Surtout, on retrouve Matt Schnappauf, qui a servi comme directeur du bureau de liaison de la Marine à la Chambre des représentants et comme adjoint aux affaires législatives de l’US Trump.

L’objectif de cette campagne de lobbying est double :

1.      Convaincre le Congrès et l’exécutif américain de l’importance de sécuriser une chaîne d’approvisionnement nationale en terres rares et en lithium.

2.      Aligner les intérêts de CMC avec la nouvelle administration Trump, notamment après que l’ancien président a suggéré que le soutien militaire à l’Ukraine devrait être conditionné à l’accès aux ressources minières ukrainiennes.

Une ruée vers les ressources aux implications géopolitiques profondes

La course occidentale aux ressources ukrainiennes n’est pas qu’une simple question économique : elle est désormais un élément central de la compétition européenne face à la Russie et à la Chine.

Pour Washington, ces ressources sont un levier stratégique pour l’après-guerre.

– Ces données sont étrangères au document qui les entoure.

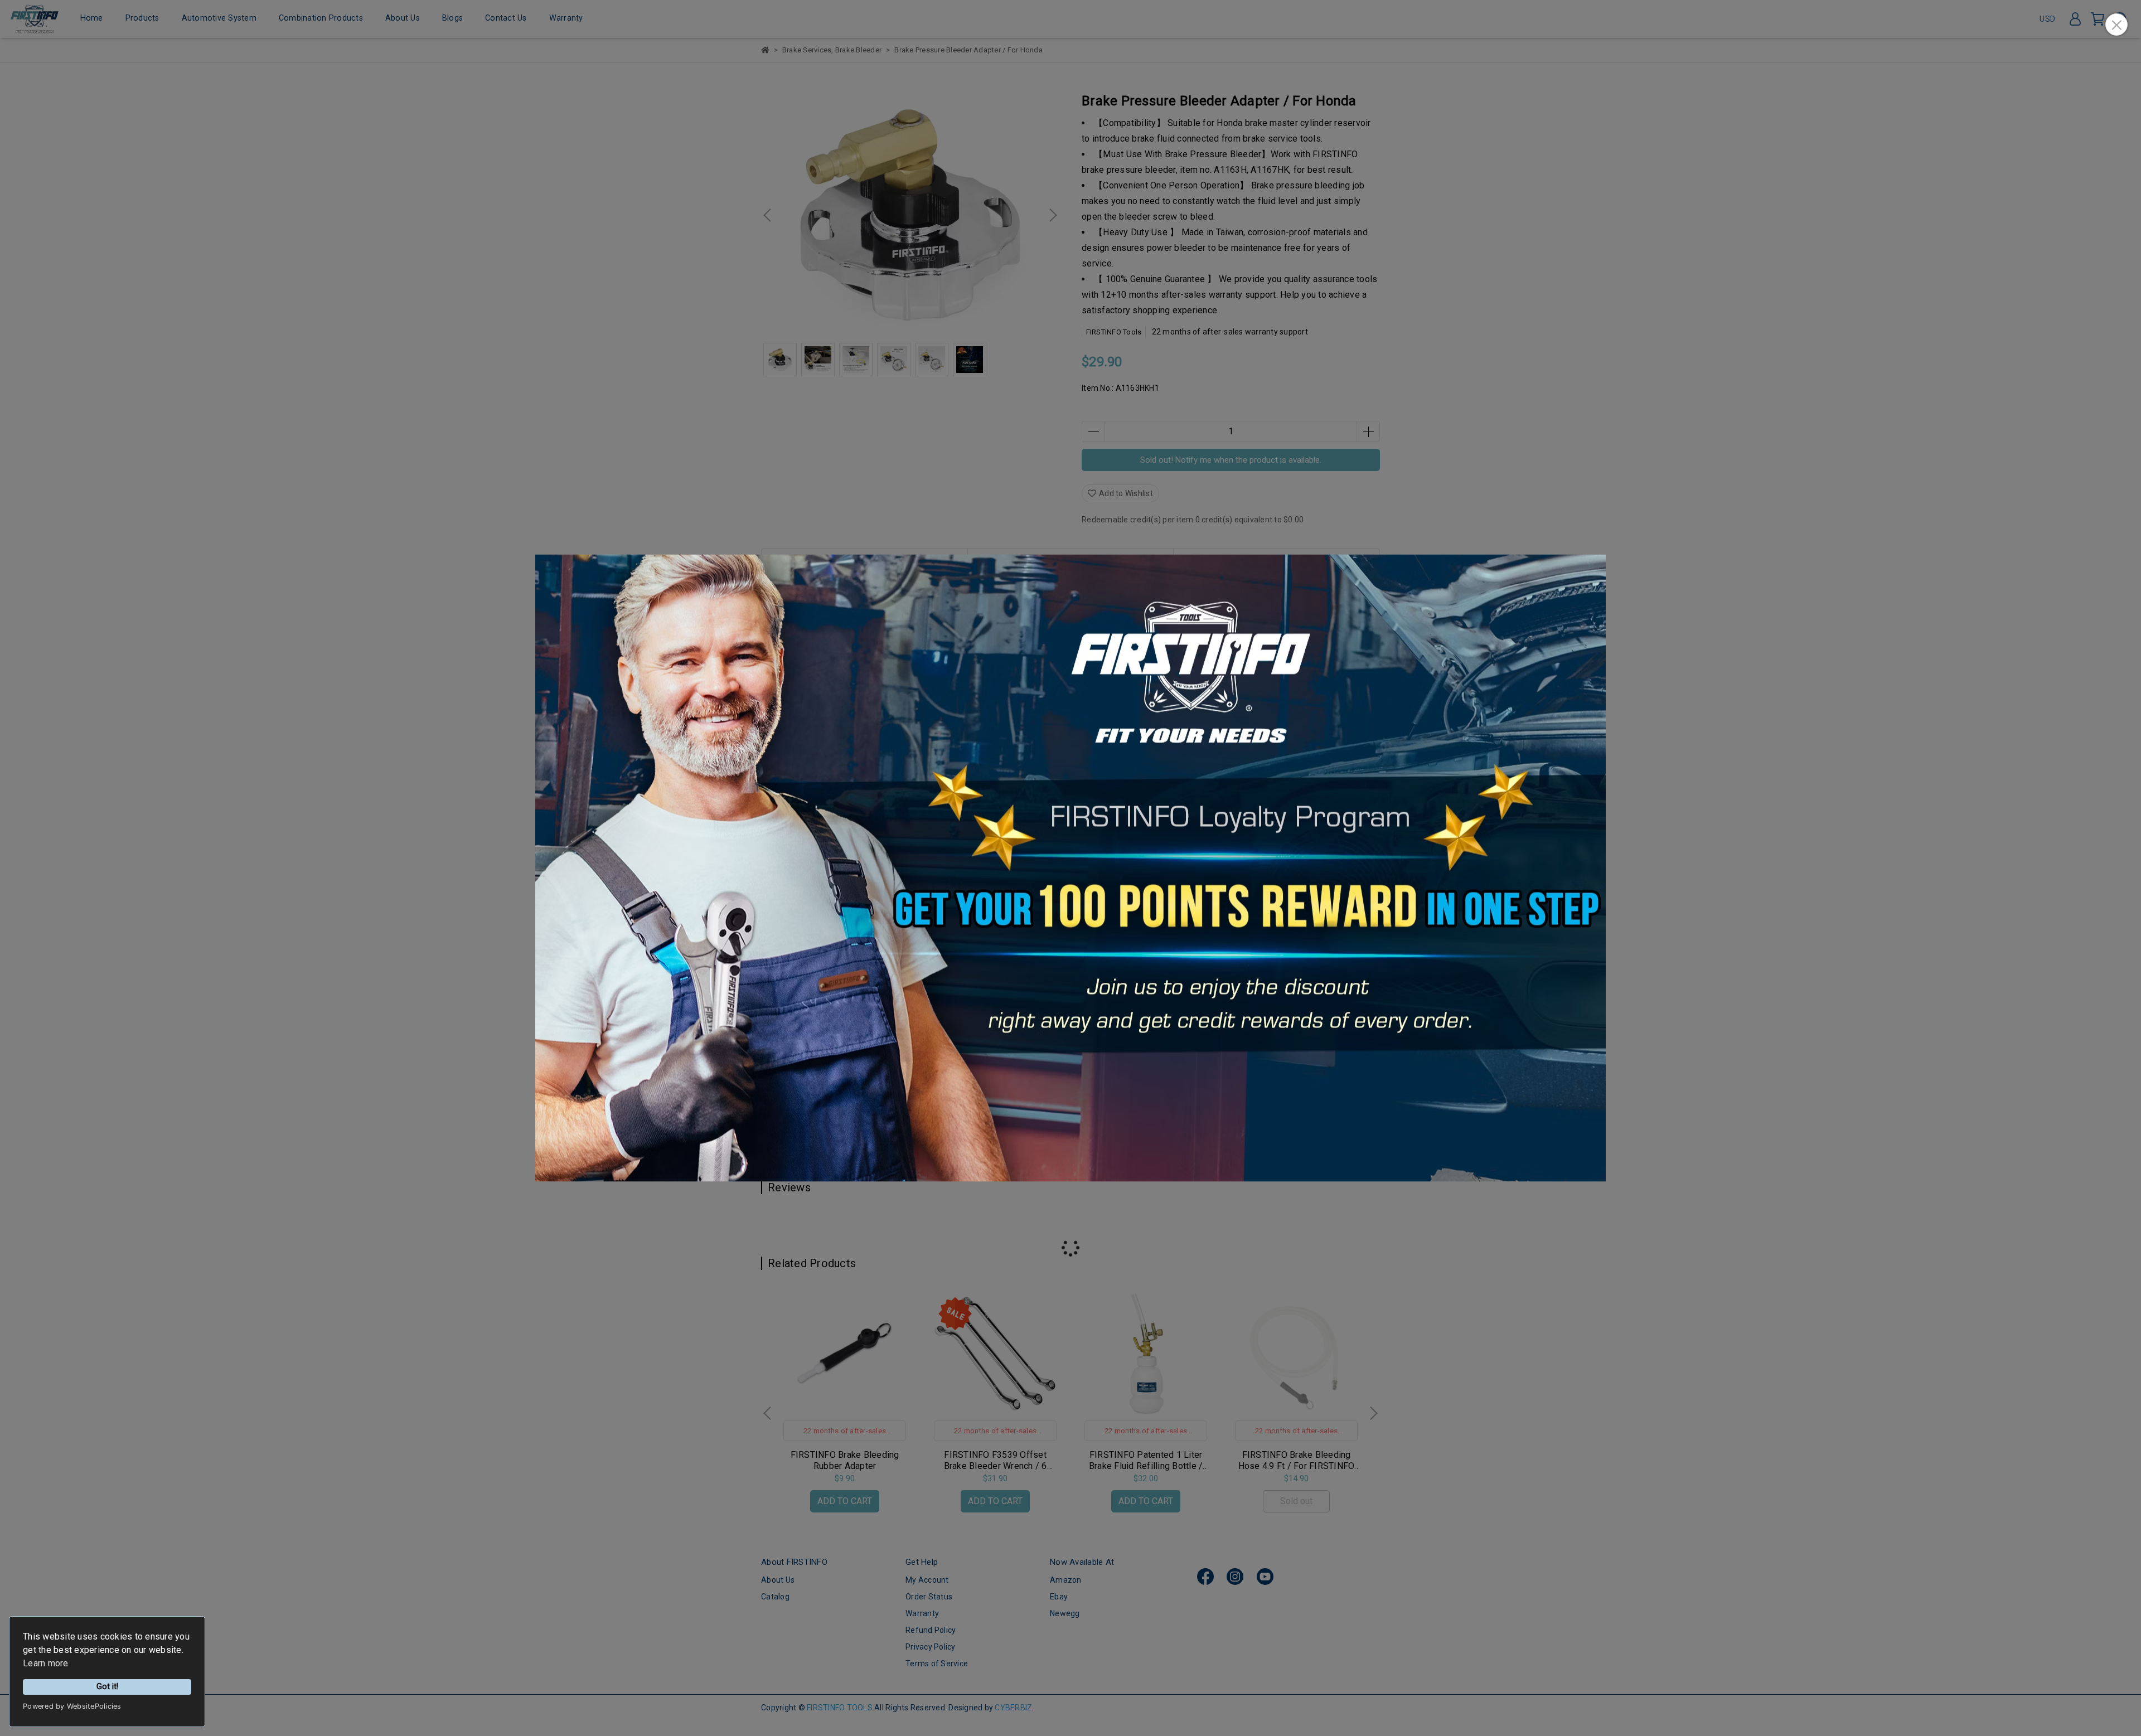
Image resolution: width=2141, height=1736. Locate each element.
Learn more (46, 1663)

Mais cette approche, qui lie aide militaire et exploitation minière, pourrait alimenter la propagande russe et soulever des interrogations sur la souveraineté économique ukrainienne.

Dans ce contexte, Critical Metals Corp n’est pas une entreprise ordinaire : elle incarne la nouvelle bataille géopolitique pour les minerais critiques, un jeu où s’entrelacent pouvoir, argent et diplomatie.